=== Given entries ===
◆ ◆ ◆ ◆

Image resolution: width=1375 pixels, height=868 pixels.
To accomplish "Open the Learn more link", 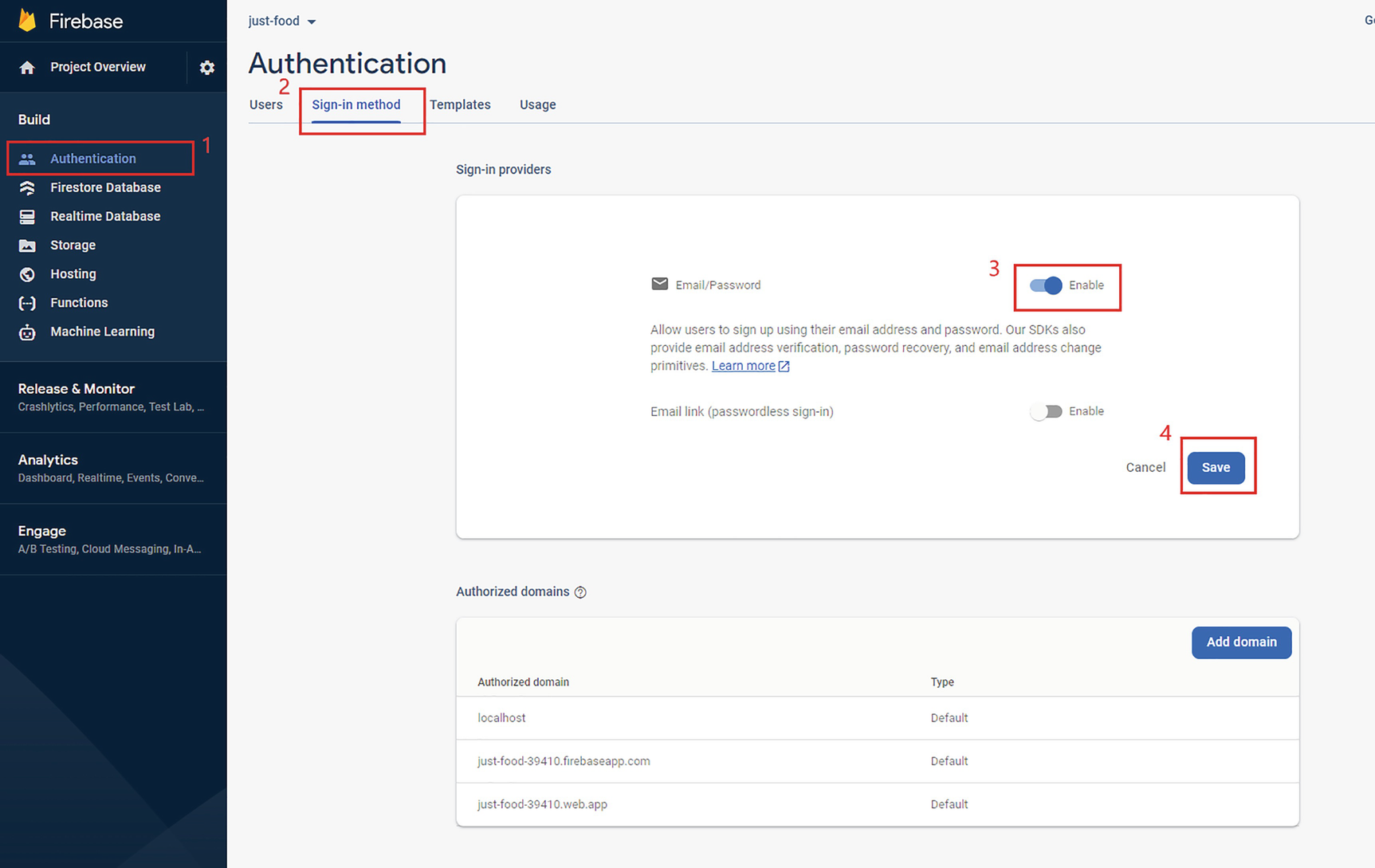I will [744, 366].
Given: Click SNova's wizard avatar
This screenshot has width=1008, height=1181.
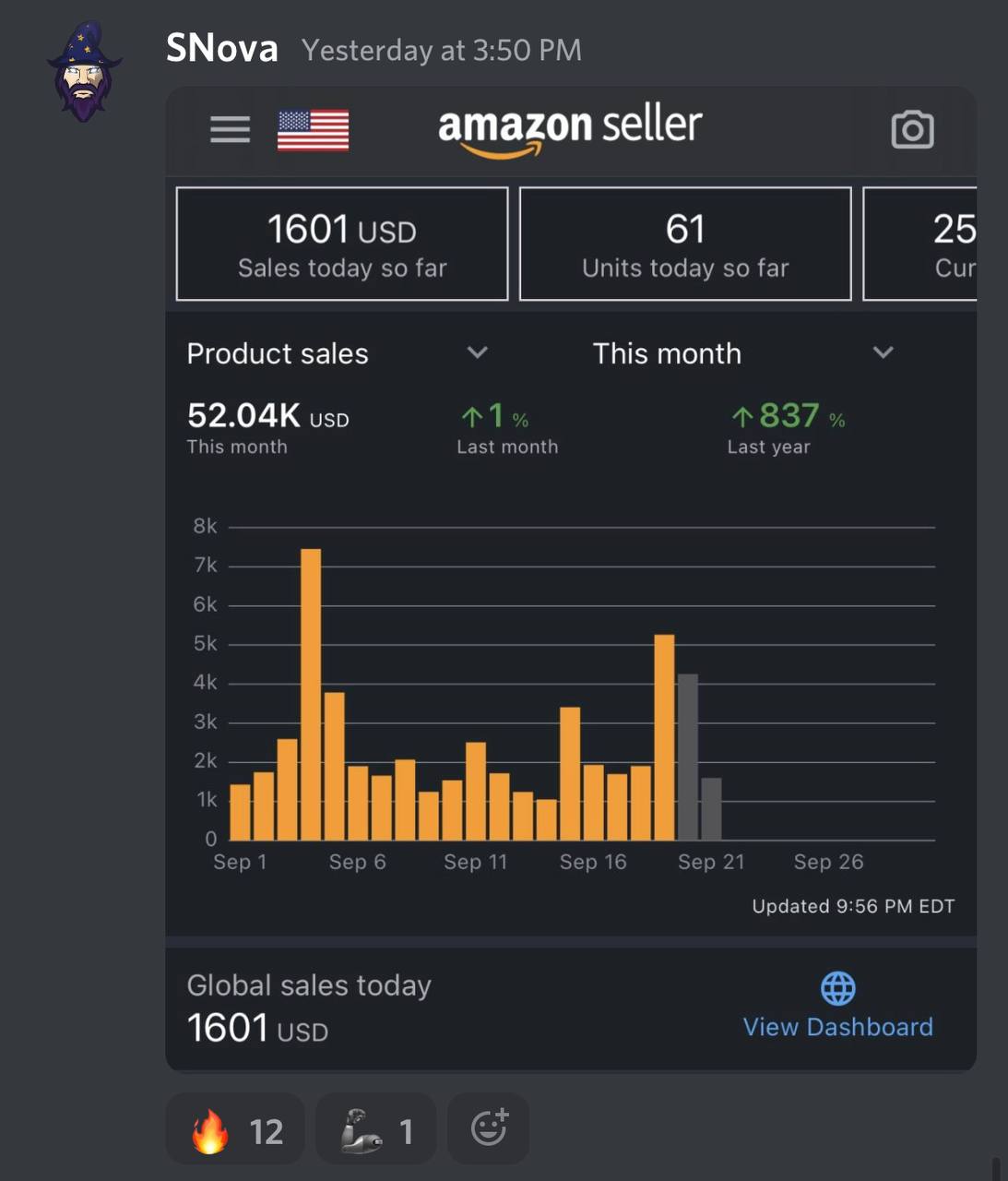Looking at the screenshot, I should coord(84,72).
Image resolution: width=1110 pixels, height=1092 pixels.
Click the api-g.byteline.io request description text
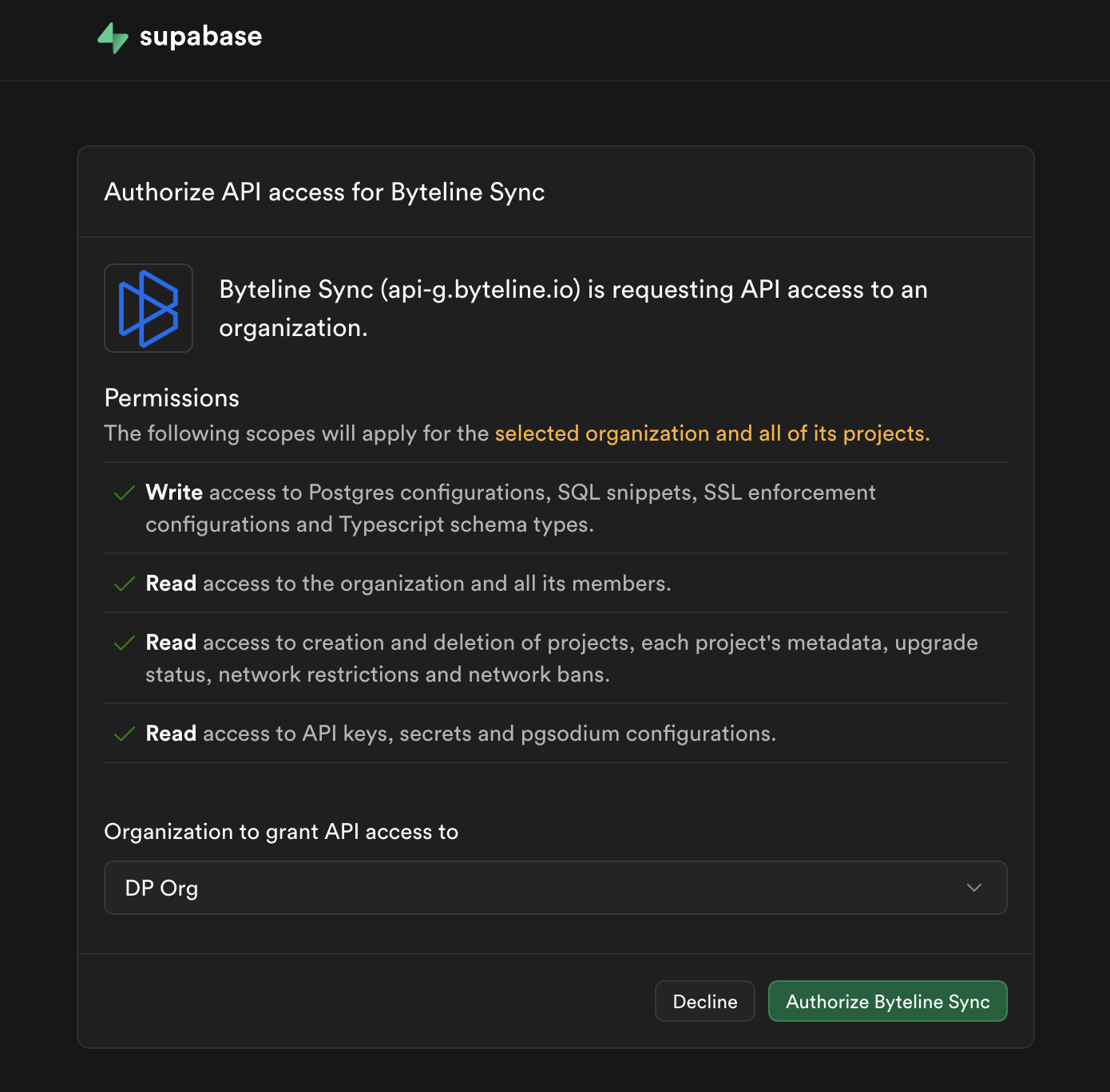click(573, 308)
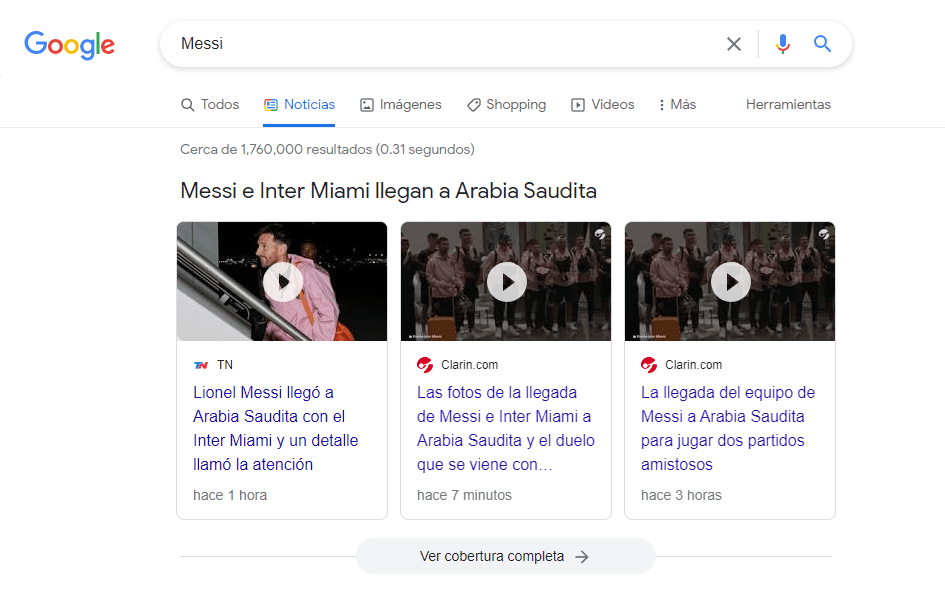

◆ ◆ ◆ ◆

=== Exercise prompt ===
The lines to copy run from the line containing "Click the api-g.byteline.io" through the end of the data above; copy exactly those, minus the pictures.

=== Your solution ===
Click the api-g.byteline.io request description text
click(573, 308)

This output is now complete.